This Yemeni novel, in what I assume is a coincidental parallel to Orwell, was written in 1984 but set in 1948; it’s about a boy who has been taken hostage by the Imam to ensure his father’s political obedience and is sent to work as a duwaydar in the Governor’s palace. A duwaydar was a personal servant, a pre-pubescent boy who filled the role that would once have been given to a eunuch: being able to work in the women’s areas of the palace without any risk to their chastity.
However, the women of the palace do in fact seek out the boys in search of sexual gratification; this is a novel about loss of innocence, about people who are trapped (the women as well as the hostage), about a somewhat toxic intersection of emotional, sexual and power relationships. It is also, I think, a political novel in its portrayal of the Imams’ rule as decadent and arbitrary. And in the background political events are rumbling, although they only appear as echoes within the tightly circumscribed world of the novel.
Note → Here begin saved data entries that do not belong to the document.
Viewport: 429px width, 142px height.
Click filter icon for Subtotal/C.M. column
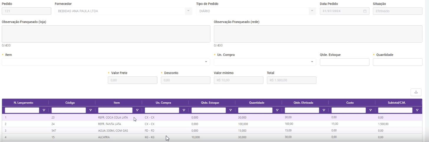tap(417, 110)
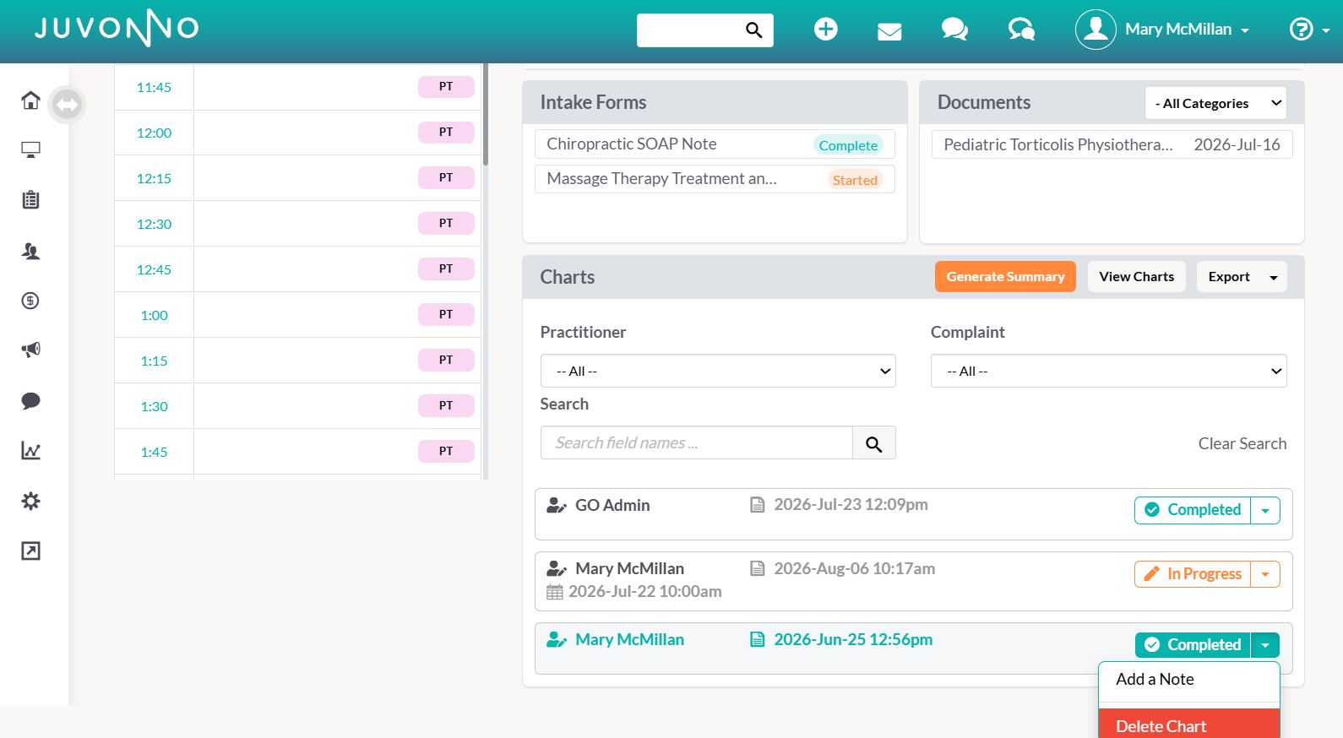Expand the Complaint filter dropdown
Viewport: 1343px width, 738px height.
1108,371
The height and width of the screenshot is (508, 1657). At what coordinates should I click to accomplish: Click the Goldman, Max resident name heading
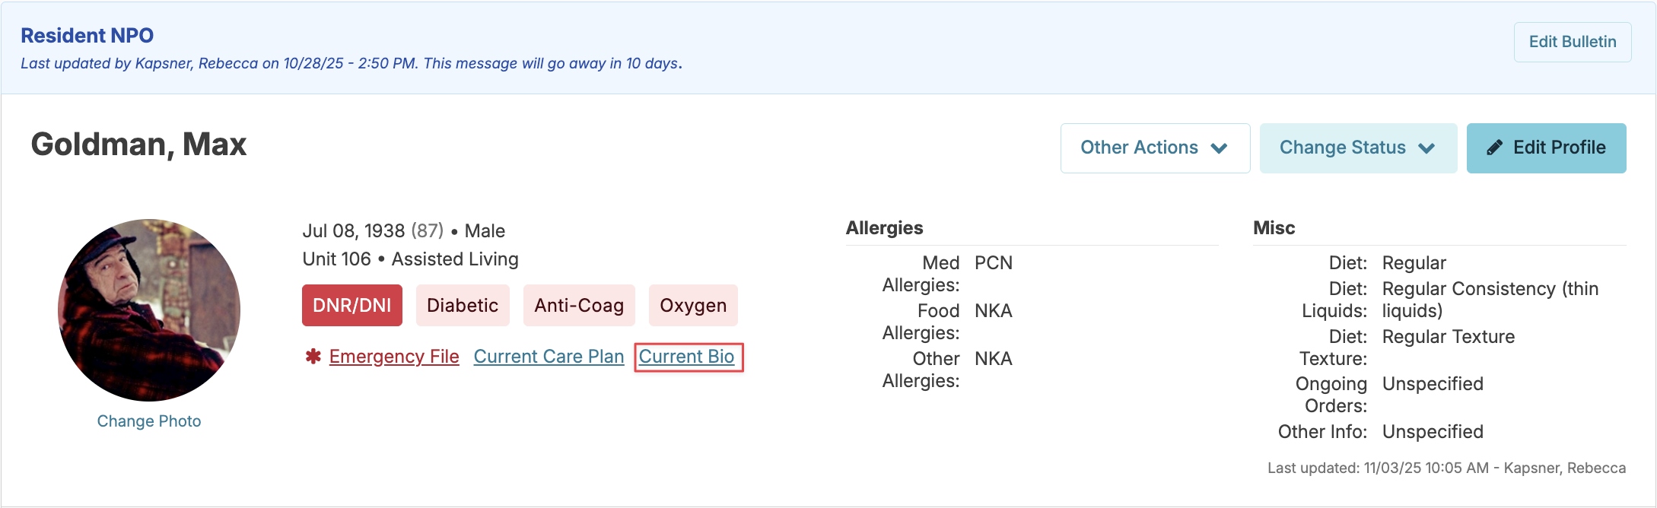[x=138, y=144]
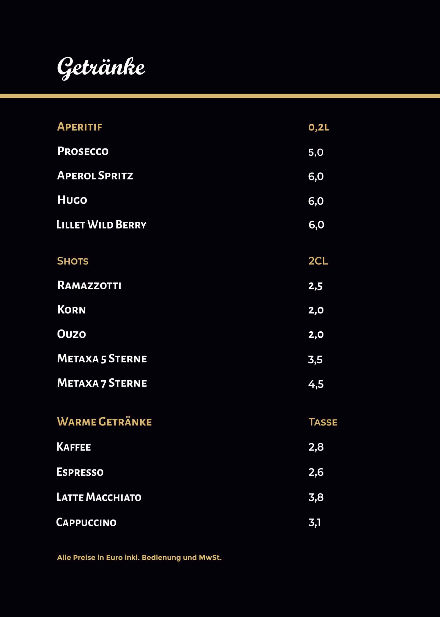
Task: Click the Korn menu item
Action: [x=72, y=310]
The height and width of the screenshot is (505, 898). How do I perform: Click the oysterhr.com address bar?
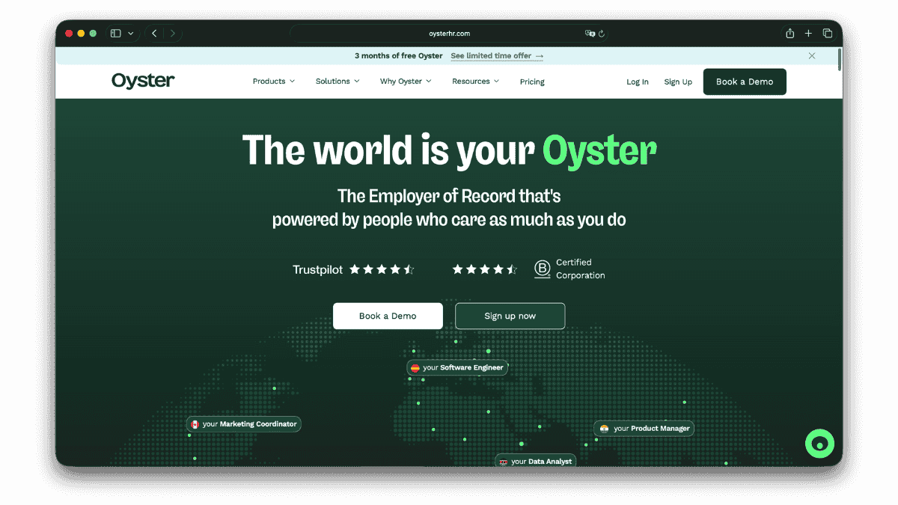[449, 33]
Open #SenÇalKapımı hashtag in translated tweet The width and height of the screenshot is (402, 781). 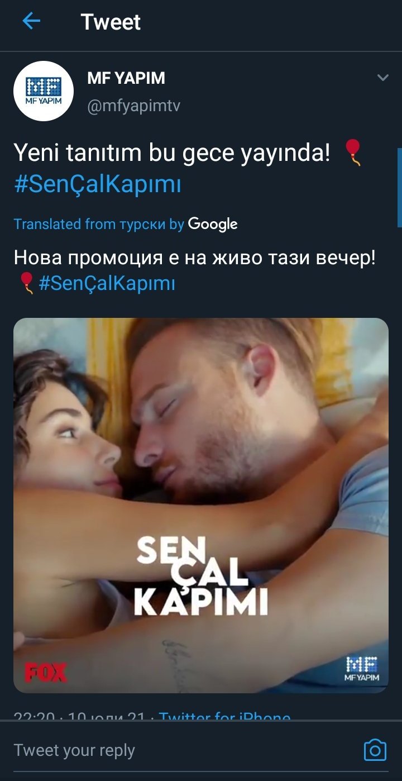[x=107, y=284]
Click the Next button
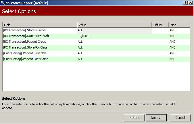The width and height of the screenshot is (194, 124). point(156,118)
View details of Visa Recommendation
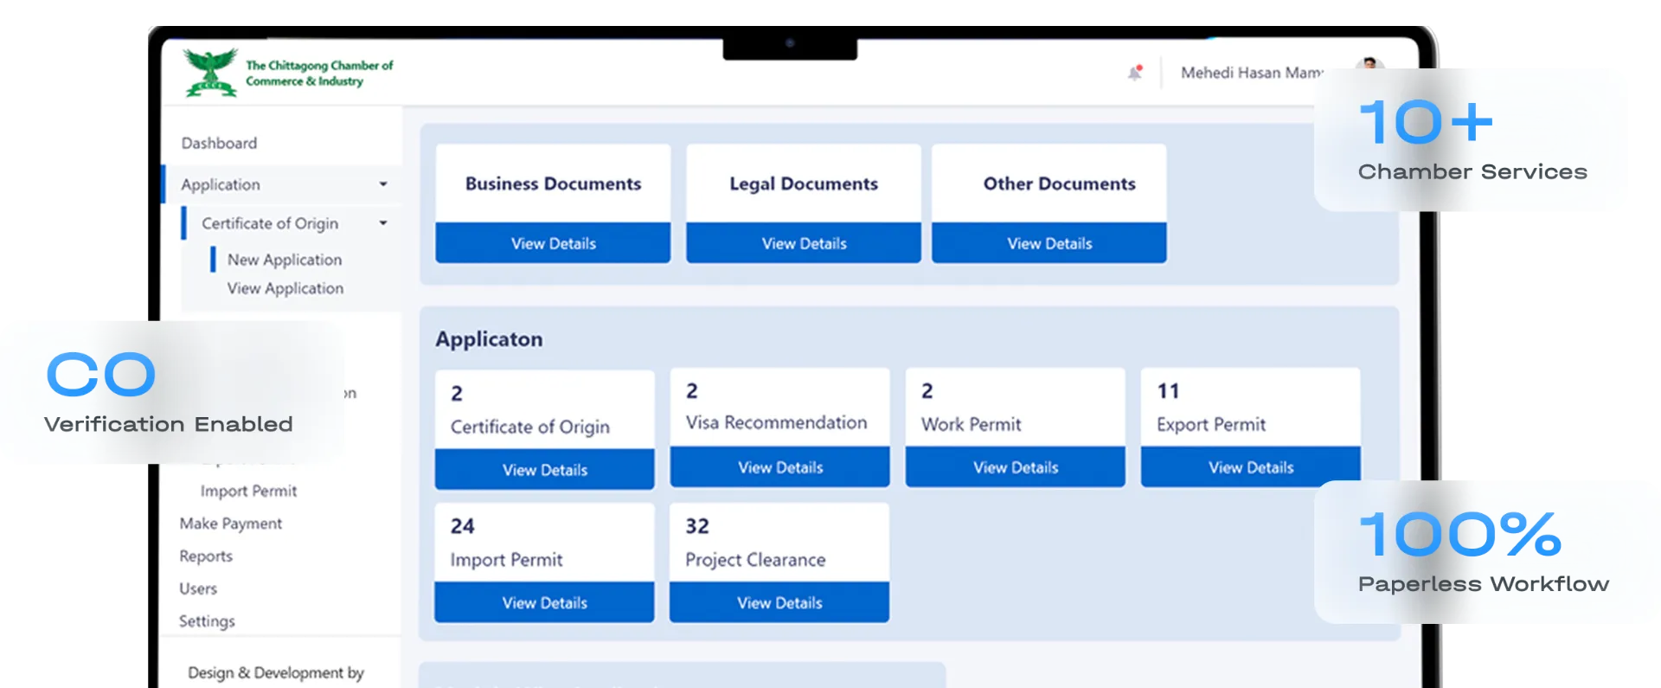 (780, 467)
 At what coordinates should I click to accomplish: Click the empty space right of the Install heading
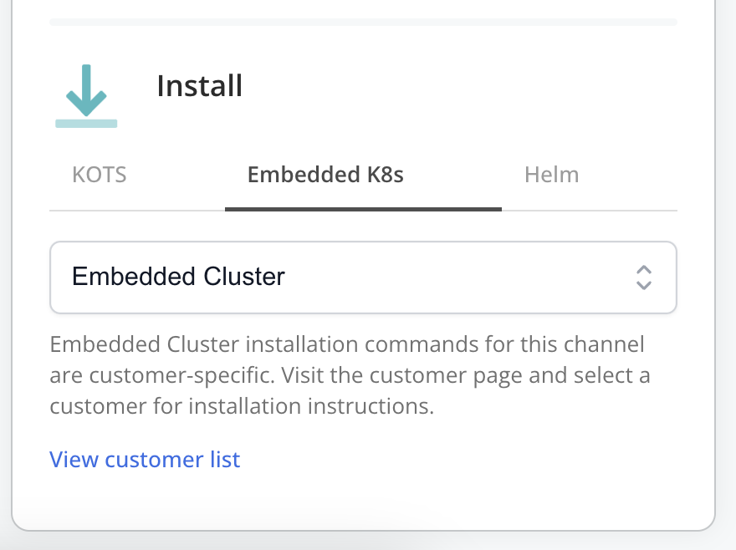pyautogui.click(x=460, y=86)
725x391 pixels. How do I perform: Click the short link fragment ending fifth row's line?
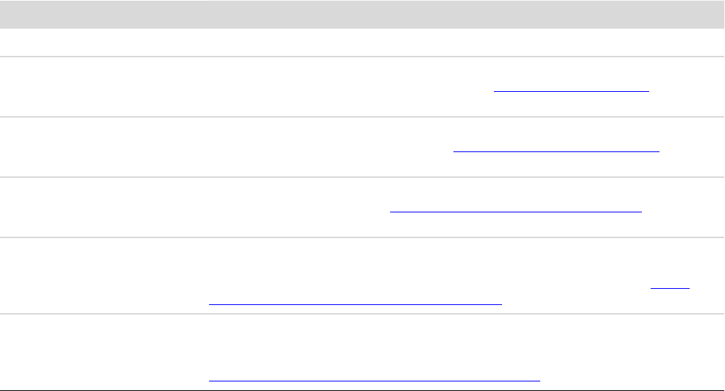(x=671, y=287)
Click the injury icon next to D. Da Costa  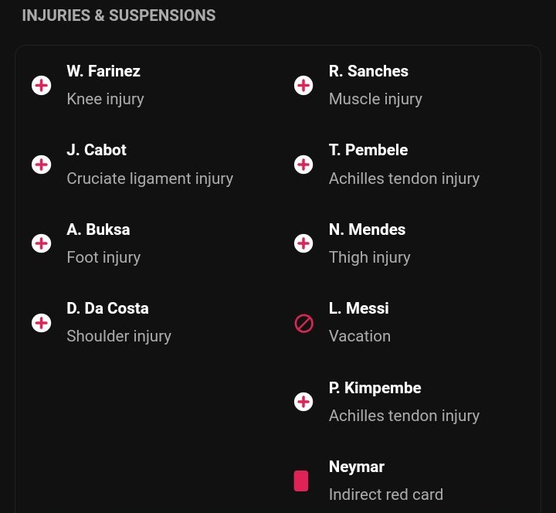pyautogui.click(x=42, y=323)
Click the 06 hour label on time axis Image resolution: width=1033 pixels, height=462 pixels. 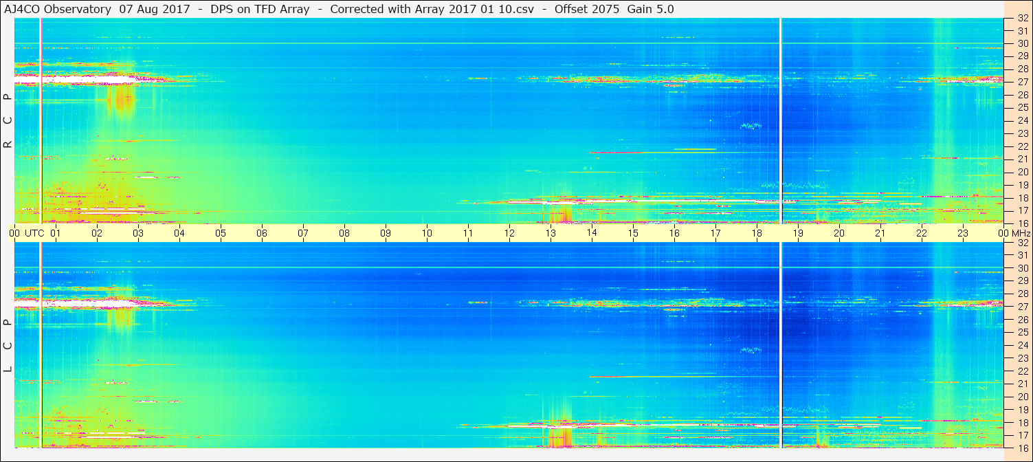tap(262, 233)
I find it quite difficult to pick passages to quote for these posts — something which more or less stands alone and gives some idea of what the book is like. But anyway. Here, our hero has just smoked his first cigarette.
It left me floating in a daze, and all I could remember next morning was that my friend hadn’t stayed therewith me, because two women, neither of them Zahra, had taken him and sat on the palace steps, kissing him and squeezing further pleasures out of him. When he came back, I remember, he slammed the door violently behind him, then sank down to sleep more deeply than I’d ever seen him sleep before.
How difficult it was to wake up in this city, so different from the fortress in the mountains, with its fresh, invigorating air! In the city, you always seemed to wake with the feeling that you’d been beaten black and blue, with your body swollen like a drum or the stump of a palm tree and your eyes drooping. From the very beginning there was a lingering feeling of nausea and depression, and you didn’t usually feel the least desire for breakfast or coffee. All you wanted was cool water, and that was only to be found, if at all, in the soldiers’ jugs.
The Hostage is my book from Yemen for the Read The World challenge.
» Note on the author’s name: there doesn’t seem to be a consensus on how to transcribe Arabic words, and I’ve seen it written in various different ways [Zayd or Zaid, Muttee, Mutee or Muti]. Zayd Mutee‘ Dammaj is the spelling used in this edition; the author’s page in the Library of Congress catalogue is under Zayd Muṭīʻ Dammāj.
The picture is ‘the view of the village from a vindow of the Imam’s palace in Wadi Dhar’ and is © Franco Pecchio but used under a CC attribution licence.